-- ASSIGNMENT --
Give back exactly the first lines of the entries below, through the line with "Toggle the Start/Stop Debug Session button".

Saved entries
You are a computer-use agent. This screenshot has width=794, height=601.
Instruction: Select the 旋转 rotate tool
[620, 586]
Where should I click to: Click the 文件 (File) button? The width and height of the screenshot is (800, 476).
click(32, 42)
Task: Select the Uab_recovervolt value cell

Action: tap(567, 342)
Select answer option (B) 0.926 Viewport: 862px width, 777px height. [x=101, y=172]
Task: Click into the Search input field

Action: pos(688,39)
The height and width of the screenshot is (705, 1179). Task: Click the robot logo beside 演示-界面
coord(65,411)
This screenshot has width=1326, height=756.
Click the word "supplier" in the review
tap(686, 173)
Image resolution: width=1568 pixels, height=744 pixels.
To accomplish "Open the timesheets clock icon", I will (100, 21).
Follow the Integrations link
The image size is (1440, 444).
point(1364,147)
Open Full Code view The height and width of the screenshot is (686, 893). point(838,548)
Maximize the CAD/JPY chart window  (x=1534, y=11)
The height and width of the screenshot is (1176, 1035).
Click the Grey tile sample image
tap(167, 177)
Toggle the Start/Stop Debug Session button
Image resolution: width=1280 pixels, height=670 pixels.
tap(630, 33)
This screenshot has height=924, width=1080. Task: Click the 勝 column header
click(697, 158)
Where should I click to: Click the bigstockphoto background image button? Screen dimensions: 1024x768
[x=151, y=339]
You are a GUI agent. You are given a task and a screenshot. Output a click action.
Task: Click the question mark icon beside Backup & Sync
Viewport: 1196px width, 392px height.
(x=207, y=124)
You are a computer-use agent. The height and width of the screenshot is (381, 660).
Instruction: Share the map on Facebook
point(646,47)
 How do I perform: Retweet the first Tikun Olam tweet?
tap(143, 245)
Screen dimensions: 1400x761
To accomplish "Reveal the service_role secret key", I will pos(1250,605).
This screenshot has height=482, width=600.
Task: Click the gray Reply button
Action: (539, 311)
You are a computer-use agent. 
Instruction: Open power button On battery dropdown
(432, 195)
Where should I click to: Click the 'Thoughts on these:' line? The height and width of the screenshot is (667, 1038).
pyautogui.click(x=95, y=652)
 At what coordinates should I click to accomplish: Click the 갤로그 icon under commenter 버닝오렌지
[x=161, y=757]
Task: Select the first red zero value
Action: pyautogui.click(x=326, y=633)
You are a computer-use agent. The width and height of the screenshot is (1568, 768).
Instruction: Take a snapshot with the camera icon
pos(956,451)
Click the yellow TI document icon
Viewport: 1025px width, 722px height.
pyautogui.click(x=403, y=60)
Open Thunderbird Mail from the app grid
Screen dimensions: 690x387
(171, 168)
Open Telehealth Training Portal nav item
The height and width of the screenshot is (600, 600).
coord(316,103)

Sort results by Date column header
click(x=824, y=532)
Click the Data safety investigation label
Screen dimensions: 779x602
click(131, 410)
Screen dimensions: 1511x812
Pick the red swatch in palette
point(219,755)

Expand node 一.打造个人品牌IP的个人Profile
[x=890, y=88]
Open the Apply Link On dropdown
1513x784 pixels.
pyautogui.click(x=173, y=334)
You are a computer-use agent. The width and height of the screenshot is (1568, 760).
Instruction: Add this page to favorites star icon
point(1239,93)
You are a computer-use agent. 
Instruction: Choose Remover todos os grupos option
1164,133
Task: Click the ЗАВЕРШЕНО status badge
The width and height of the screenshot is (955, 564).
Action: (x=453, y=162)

-- TASK OUTPUT --
You are a computer-use agent. This screenshot has width=794, height=601.
Instruction: Select the 旋转 rotate tool
[620, 586]
Where should I click to: Click the 文件 (File) button? The width and height of the screenshot is (800, 476).
click(32, 42)
Task: Select the Uab_recovervolt value cell

Action: tap(567, 342)
Select answer option (B) 0.926 Viewport: 862px width, 777px height. [x=101, y=172]
Task: Click into the Search input field

Action: pos(688,39)
The height and width of the screenshot is (705, 1179). Task: Click the robot logo beside 演示-界面
coord(65,411)
This screenshot has width=1326, height=756.
Click the word "supplier" in the review
tap(686, 173)
Image resolution: width=1568 pixels, height=744 pixels.
To accomplish "Open the timesheets clock icon", I will (100, 21).
Follow the Integrations link
The image size is (1440, 444).
point(1364,147)
Open Full Code view The height and width of the screenshot is (686, 893). point(838,548)
Maximize the CAD/JPY chart window  (x=1534, y=11)
The height and width of the screenshot is (1176, 1035).
Click the Grey tile sample image
tap(167, 177)
Toggle the Start/Stop Debug Session button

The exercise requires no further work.